Penderita kanker payudara dengan status HER2 Positif, Juniarti, melayangkan gugatan atas kesulitannya memperoleh pelayanan BPJS Kesehatan ke PN Jakarta Selatan

(SPN News) Jakarta, Kuasa hukum penderita kanker payudara dengan status HER2 Positif Juniarti, Rusdianto, menyatakan bahwa kliennya bukan kelinci percobaan Badan Penyelenggara Jaminan Sosial (BPJS) Kesehatan. BPJS Kesehatan sebelumnya menyampaikan bahwa sejumlah obat lebih bermanfaat dibandingkan Trastuzumab. Sementara menurut Rusdianto berdasarkan informasi yang ia diperoleh, tidak ada obat yang lebih baik dari Trastuzumab untuk membantu proses pemulihan kliennya.

“Itu yang disampaikan oleh BPJS bahwa banyak obat itu bagi kami adalah BPJS mencoba kami dengan nyawa, mencoba obat sana obat sini. Kami bukan kelinci percobaan,” kata Rusdianto di Pengadilan Negeri Jakarta Selatan, (27/7).

Rusdianto menyatakan BPJS Kesehatan harus memberikan pelayanan jaminan yang terbaik karena terkait dengan nyawa manusia. Dikatakan Rusdianto bahwa kliennya bukan barang atau benda yang bisa dibeli kembali bila telah mengalami kerusakan.

Baca juga:  HASIL AUDENSI DENGAN BURUH, DPR NYATAKAN AKAN TETAP BAHAS REVISI UU CIPTA KERJA

“Kehadiran nyawa itu, ketika dia sudah hilang berapa pun uang yang kau punya, berapa pun kesempatan yang ada tidak akan bisa menutupi itu,” ucap dia.

Ia pun berharap langkah pihaknya menggugat empat pihak atas kesulitan kliennya dalam memperoleh pelayanan kesehatan ke Pengadilan Negeri Jakarta Selatan dapat memberikan pelajaran ke publik agar tidak ada yang bermain-main dengan nyawa.

Juniarti resmi melayangkan gugatan atas kesulitannya dalam memperoleh pelayanan BPJS Kesehatan ke PN Jakarta Selatan pada Jumat (27/7).
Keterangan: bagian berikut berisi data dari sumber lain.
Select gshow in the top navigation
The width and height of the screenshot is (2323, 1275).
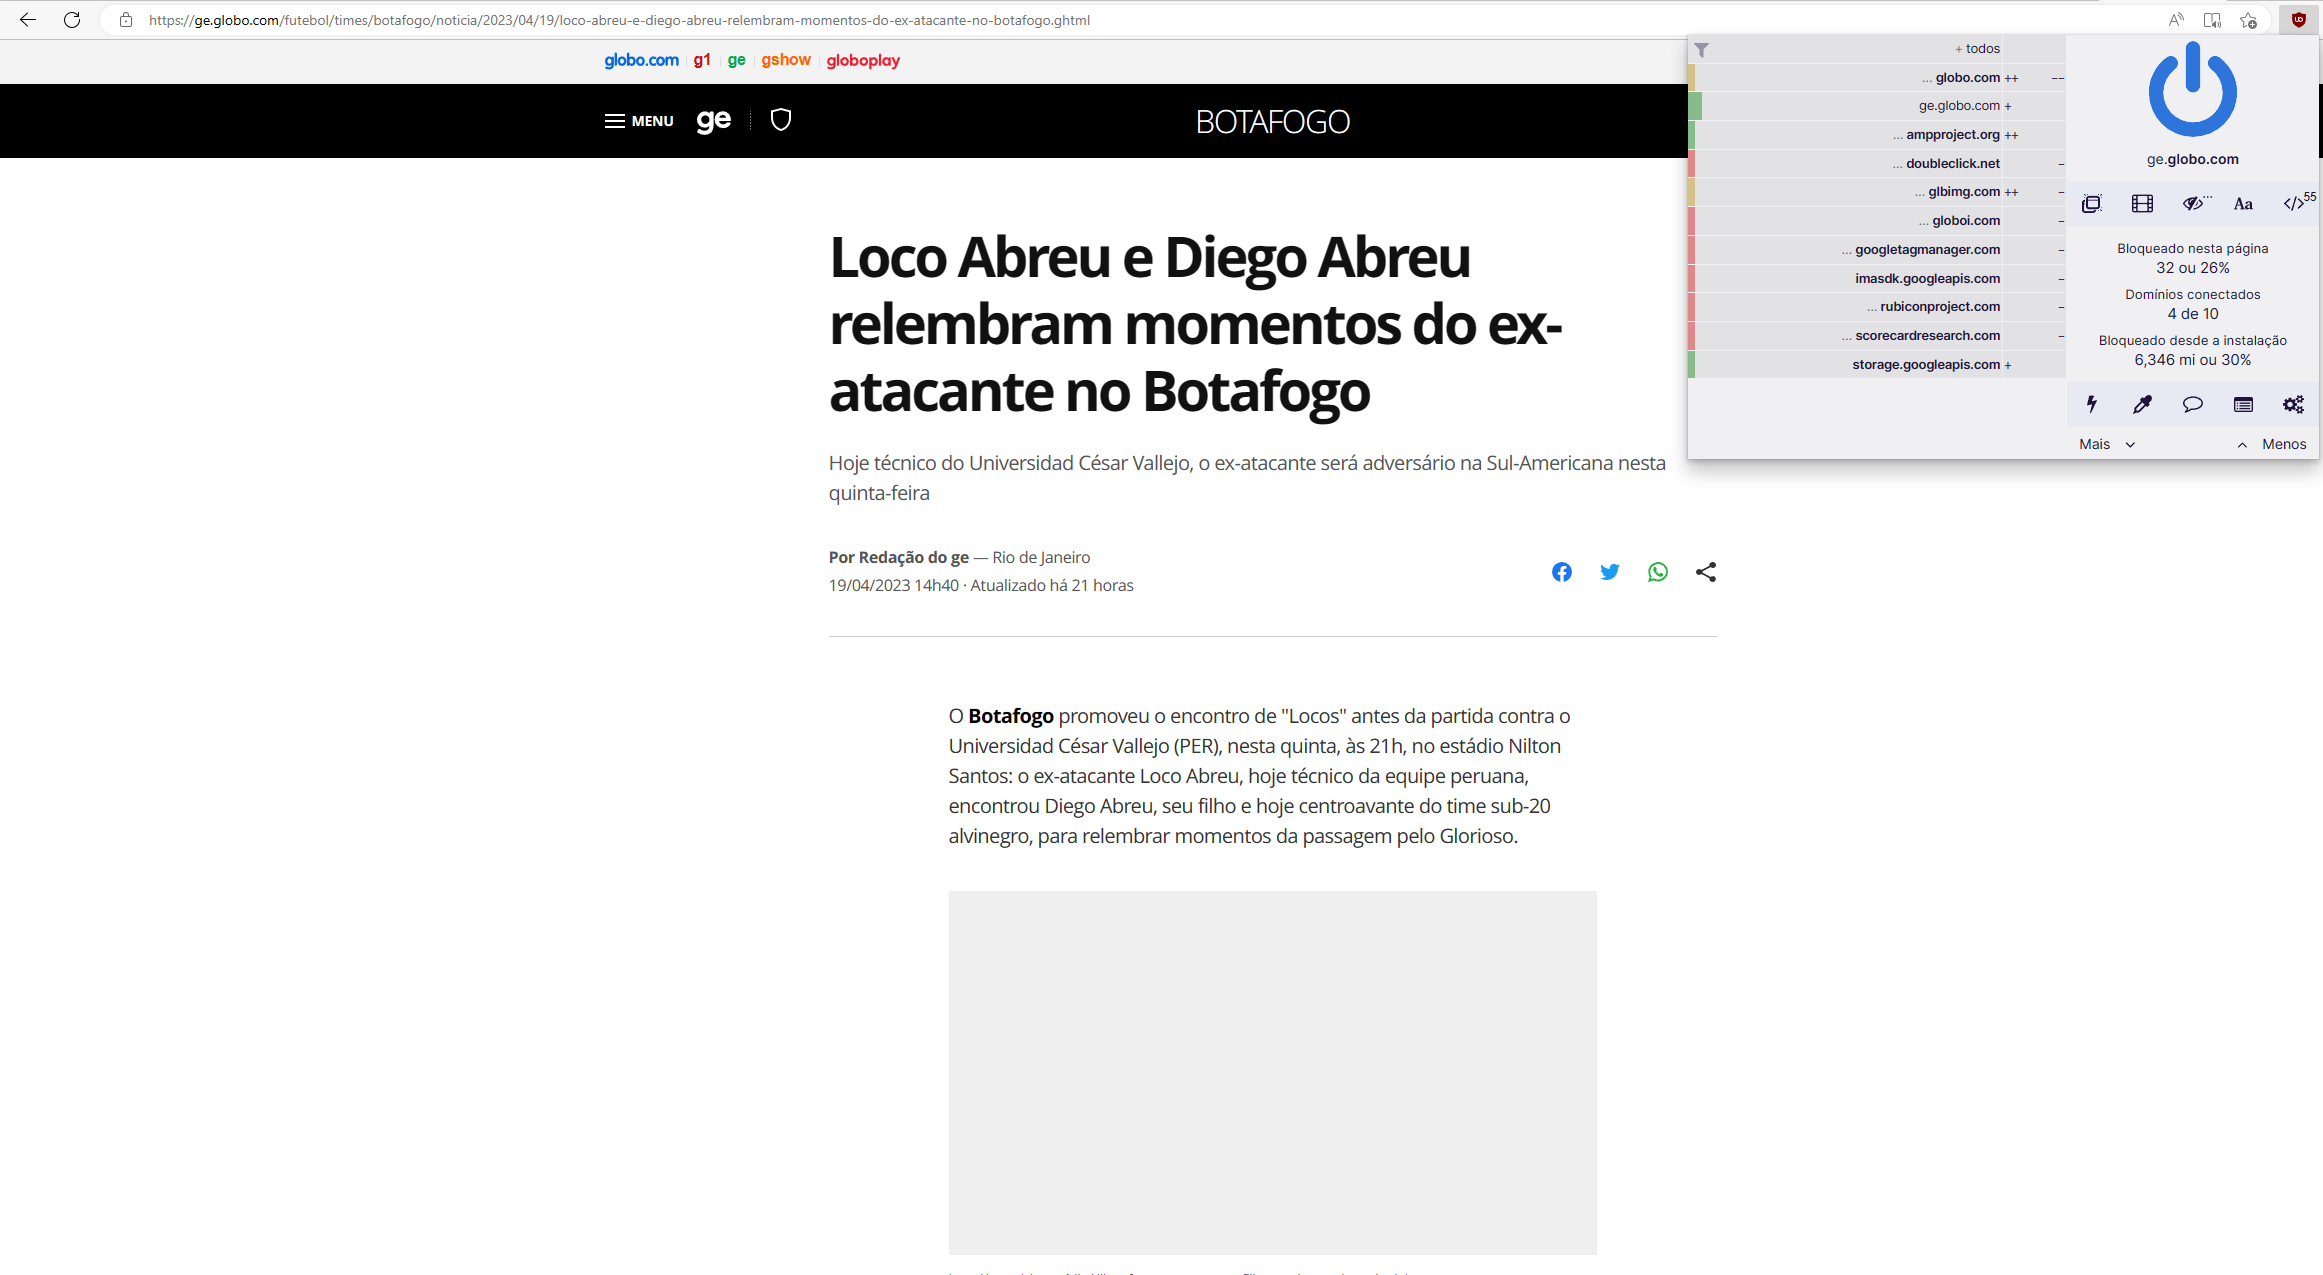[x=786, y=60]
Perempuan berusia 46 tahun itu menggugat empat pihak yakni Presiden Joko Widodo, Menteri Kesehatan (Menkes) Nila Moeloek, BPJS Kesehatan, dan Dewan Pertimbangan Klinis (Clinical Advisory). Gugatan Juniarti telah diterima PN Jakarta Selatan dan didaftarkan di kepaniteraan dengan nomor 552/Pdt.G/2018/PN. Jkt Selatan tertanggal 27 Juli 2018.

Mengutip dari situs resmi Pusat Informasi Obat Nasional Badan Pengawas Obat dan Makanan (Pionas BPOM), Trastuzumab digunakan untuk terapi kanker payudara stadium awal dengan produksi substansi protein HER2 berlebihan. HER2 atau human epidermal growth factor receptor 2 adalah salah satu jenis gen yang membantu pertumbuhan dan proliferasi sel-sel manusia.

Baca juga:  KERJA NYATA PSP SPN EKS PT BATAMTEX TERHADAP ANGGOTANYA 

Obat Trastuzumab ini diakui dan diterima untuk membantu pengobatan kanker payudara sejak tahun 1998. Jika dikombinasikan dengan obat lain, Trastuzumab dapat digunakan untuk mengobati kanker payudara metastase atau metastatis pada pasien dengan HER2 positif.

Di Indonesia, Trastuzumab awalnya masuk daftar obat yang dijamin BPJS Kesehatan sesuai Keputusan Menteri Kesehatan RI tentang Formularium Nasional 2018 yang ditetapkan pada 28 Desember 2017. Namun mulai 1 April 2018, obat ini harus didepak dari daftar.

Menurut Nopi Hidayat, Kepala Humas BPJS Kesehatan, keputusan ini sesuai dengan keputusan Dewan Pertimbangan Klinis bahwa Trastuzumab tidak memiliki dasar indikasi medis untuk digunakan pasien kanker payudara metastatik walaupun dengan restriksi. Selain itu, obat ini harganya mahal.